ALSACE-LORRAINE is an experiment. My idea was to combine aspects of a vertical French script and a German fraktur. For the most part, the top is the German and the bottom is the French. A font “mash-up” before that word was coined. Named for the region from which my father’s father’s family emigrated. Includes caps, lower case, numbers, punctuation, and international characters.
AEOLIAN is a narrow, elegant font that was inspired by the lettering on a pipe organ manufactured by the Aeolian Company. My friend Nelson got me started with scans of the various stop labels, like the one at left, found on the amazing Longwood Gardens Aeolian organ which he has worked to restore. I invented missing letters and numbers, then created two additional weights, Demi and Bold. Always grateful for posts like this: “Thanks for digitizing Aeolean for posterity. The original tradename was Façade, and it was introduced by the Boston Type Foundry in 1881. John F. Cumming cut certain… continued
TAPEWORM was inspired by the work of the great L.A.-based American artist Ed Ruscha. His characteristic work includes drawings and paintings of words: a single word, found language, and the like. This is one of the styles he’s used, which he has referred to as “Boy Scout utility modern.” It’s precise but awkward and looks like the letters an obsessive amateur sign painter would make with masking tape, of uniform weight but curious formation. Version 1.9 features and expanded character set.
The Dominican fonts are designed to look like old letterpress printing. Originally inspired by a font from Dan X. Solo’s books, I expanded the series to also include Italic and Small Caps. Version 3.0 now contains lining figures with the old-style figures still available as stylistic alternatives. All 3 fonts have been expanded and refined, making these a fine alternative to the overused Caslon Antique.

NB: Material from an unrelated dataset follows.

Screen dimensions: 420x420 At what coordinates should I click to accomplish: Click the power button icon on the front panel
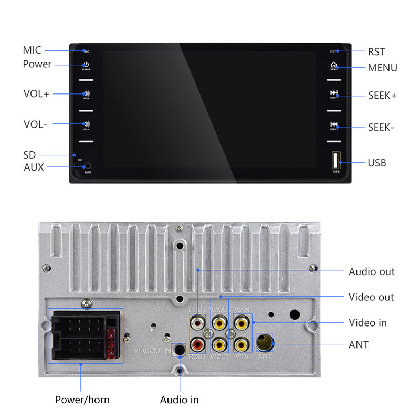86,65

BEAD CHAIN and MARQUEE are a pair of fonts that are made up of dots. BEAD CHAIN suggests a string of pearls while MARQUEE offers your name in lights. Inspired by a book jacket from the 1920s or 30s, I’ve used the stately letterforms of Gill Sans as my guide, although most letters had to be reshaped to fit the beads. Version 1.5 includes an expanded character set, improved spacing and kerning.